◆ PROBLEM TO WORK ON
Transcribe the records that follow in their entirety, omitting any pictures.
[WORKING DATA Boundary: Start]
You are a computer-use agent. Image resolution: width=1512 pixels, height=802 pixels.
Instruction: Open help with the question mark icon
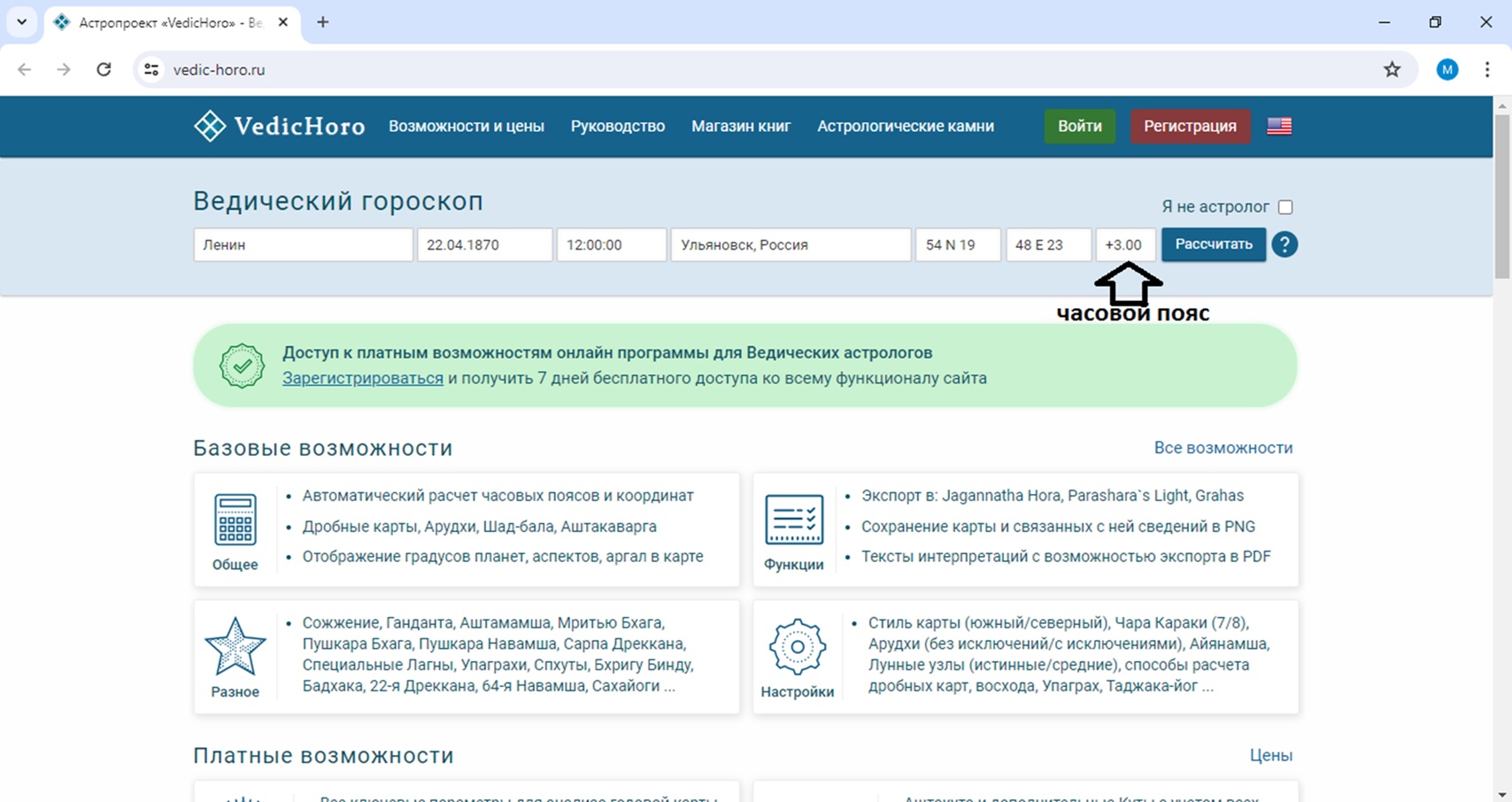tap(1284, 244)
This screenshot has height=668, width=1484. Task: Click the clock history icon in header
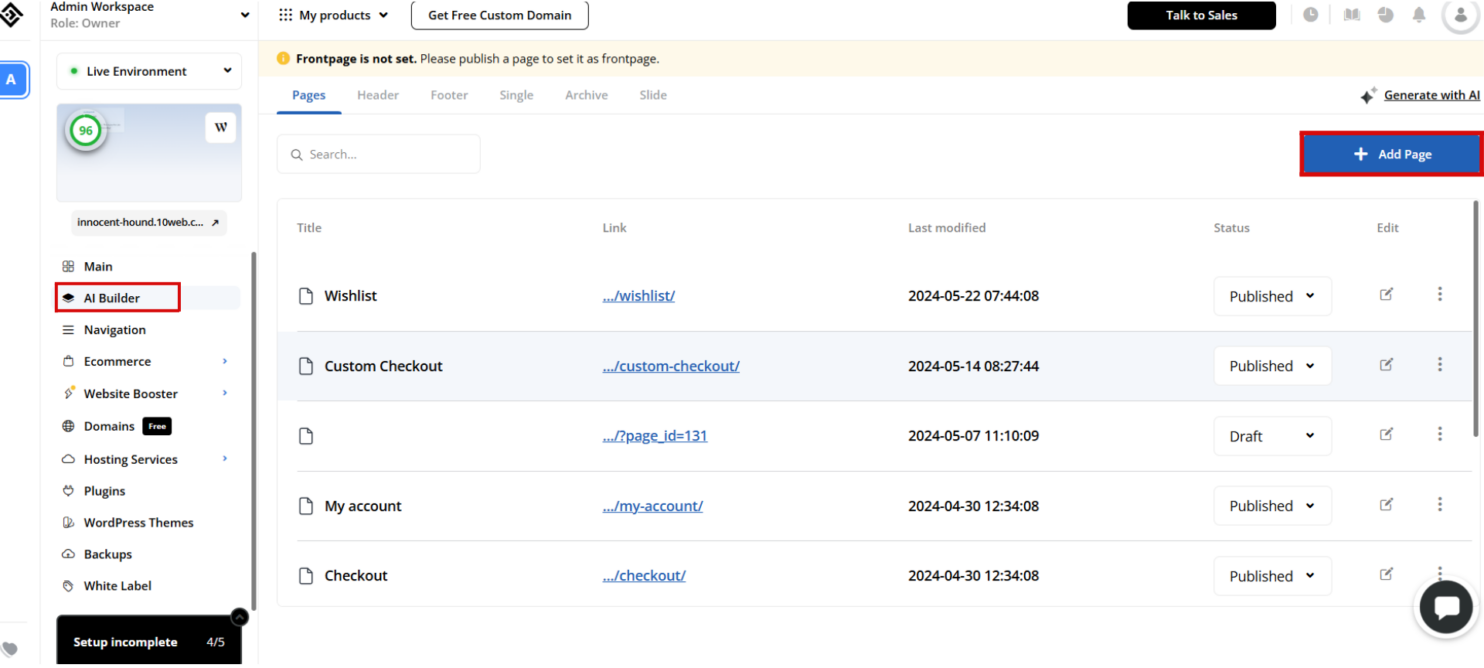(x=1310, y=15)
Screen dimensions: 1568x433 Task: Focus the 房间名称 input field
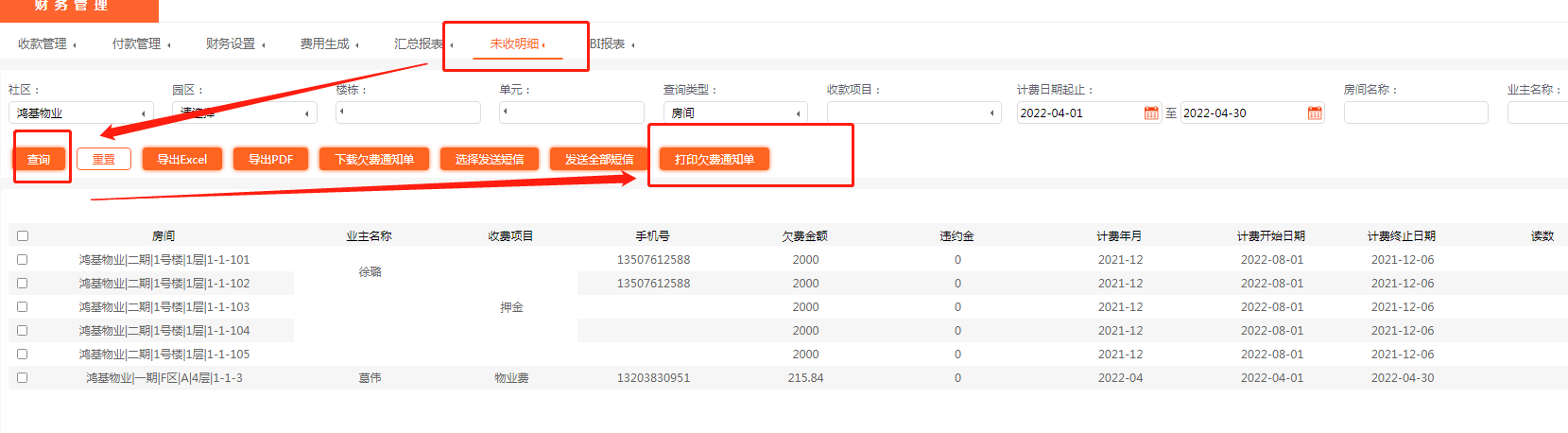(x=1415, y=113)
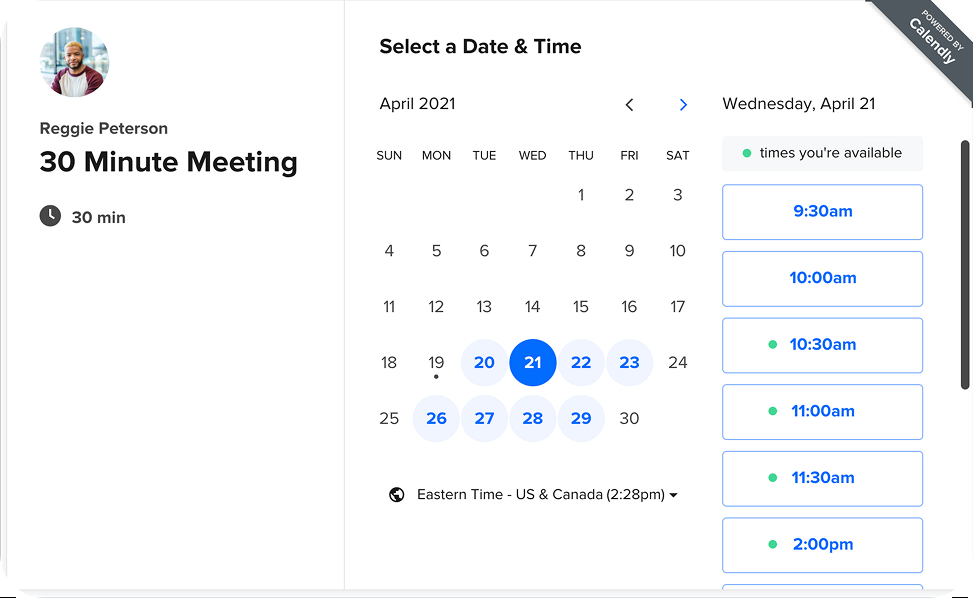Pick the 11:00am time slot

(822, 411)
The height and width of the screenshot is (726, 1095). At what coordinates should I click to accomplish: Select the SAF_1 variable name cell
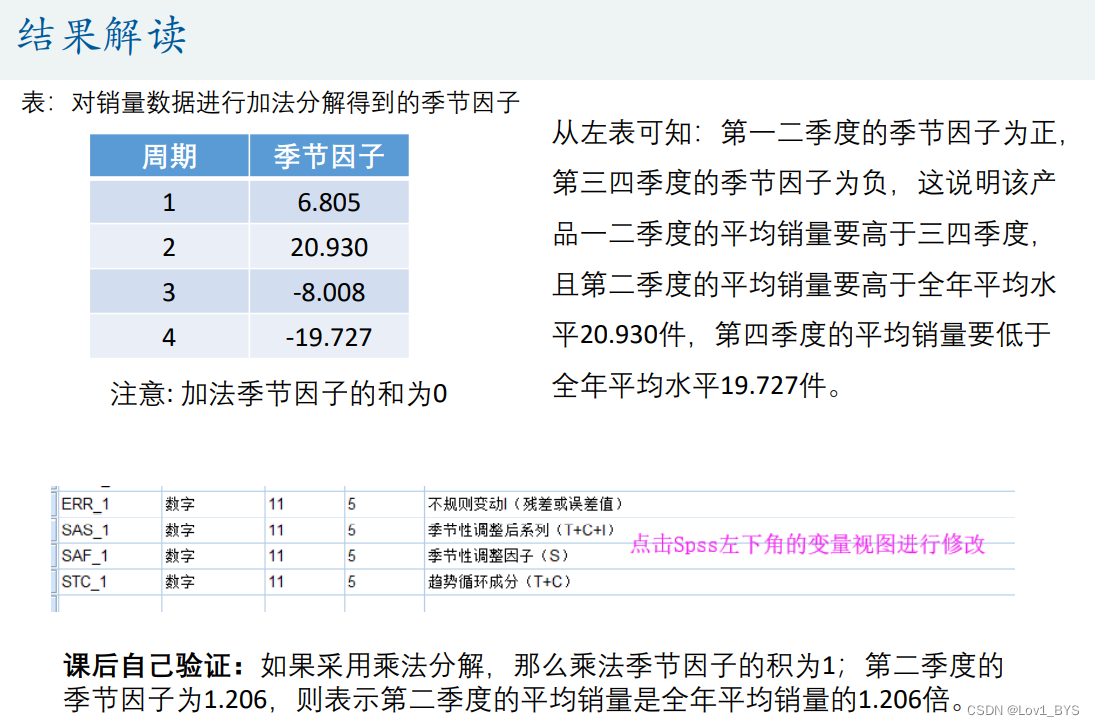pyautogui.click(x=86, y=556)
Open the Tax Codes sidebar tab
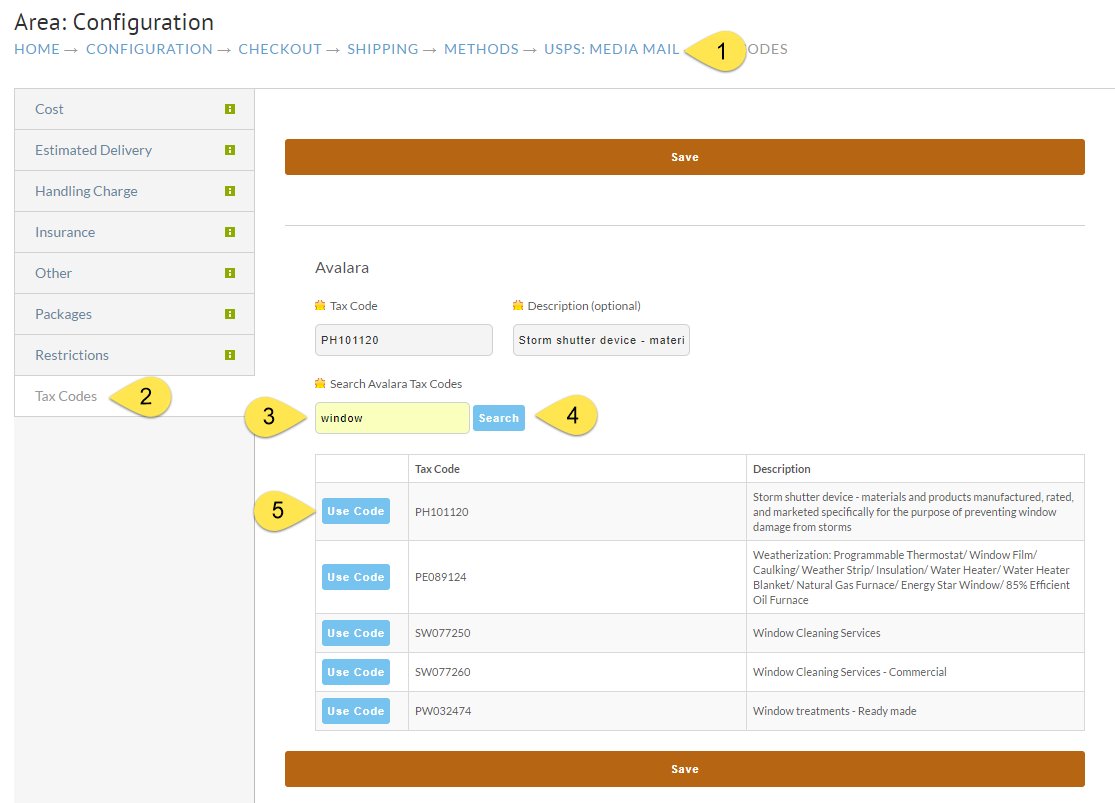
[WORKING DATA Boundary: End]
◆ ANSWER SECTION
You are a computer-use agent. Image resolution: width=1512 pixels, height=802 pixels.
Instruction: Open help with the question mark icon
tap(1284, 244)
This screenshot has height=668, width=1484. Task: Click the clock history icon in header
(x=1310, y=15)
Screen dimensions: 1568x433 Task: Focus the 房间名称 input field
(x=1415, y=113)
Pick the 11:00am time slot

(822, 411)
The height and width of the screenshot is (726, 1095). At what coordinates should I click to accomplish: Select the SAF_1 variable name cell
pyautogui.click(x=86, y=556)
Open the Tax Codes sidebar tab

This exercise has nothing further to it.